Nice ceiling in the entranceway.

 

And a VERY nice foyer.

 

They did it up right.

 

Impressionists!  Everybody likes French impressionists.

 

But I'd say not so much this particular piece by Claude Monet. To me, the way the horizon line joins with the flat surface of the cliff just makes it all look like a mistake, like somebody peeled all the paint off the top of the painting or something.
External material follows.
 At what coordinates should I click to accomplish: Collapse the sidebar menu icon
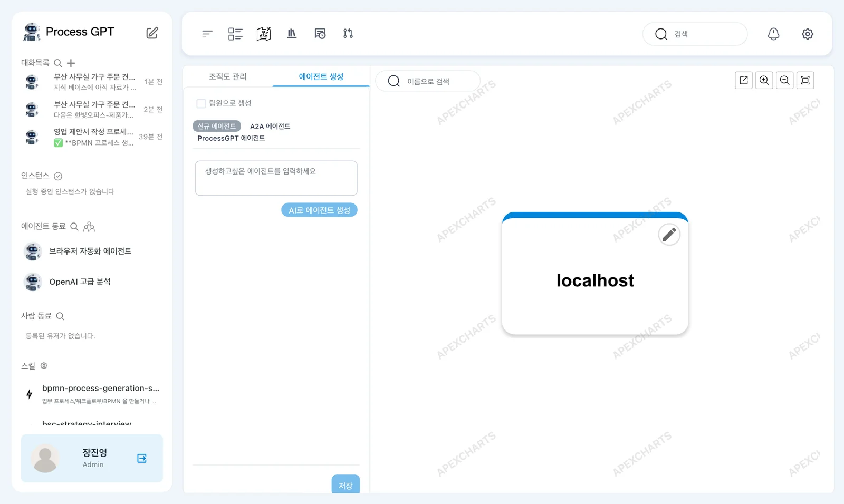207,34
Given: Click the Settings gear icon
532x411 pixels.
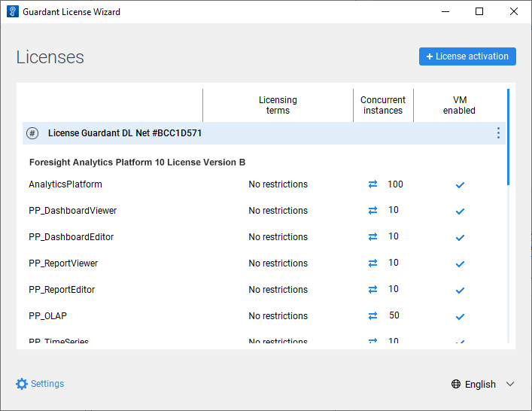Looking at the screenshot, I should pyautogui.click(x=22, y=384).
If only M. Monet had had me around to offer criticism he might have made something of himself

 

Religious art is not my favorite genre.  But this is nice.

 

There's certainly lots of it.

 

The building itself is more impressive.

 

It even has a dome.

 

And an Egyptian coffin!

 

Lots of Egyptian art, in fact.

 

Greek, too.

 

Pots, even.

 

Nice face, bud.  But that's about enough of Fitzwilliams...

 

The sun is going down.  Time to head back to Old Sulehay Cottages.

 

One last picture.  Google Maps did a fantastic job of getting us around in England when we had no idea whatsoever where we were or what direction we should be going.  We'd just do what the iPhone said to do and eventually we'd end up where we wanted to go. But every once in a while Google Maps would send us off on some less-traveled roads.  And so it happened that on our way home tonight the nice lady in the iPhone led us through a small town that had a small church that was lit by bright lights and was simply stunning in the darkness.  So we stopped and took a picture.  And then we went home and that was that.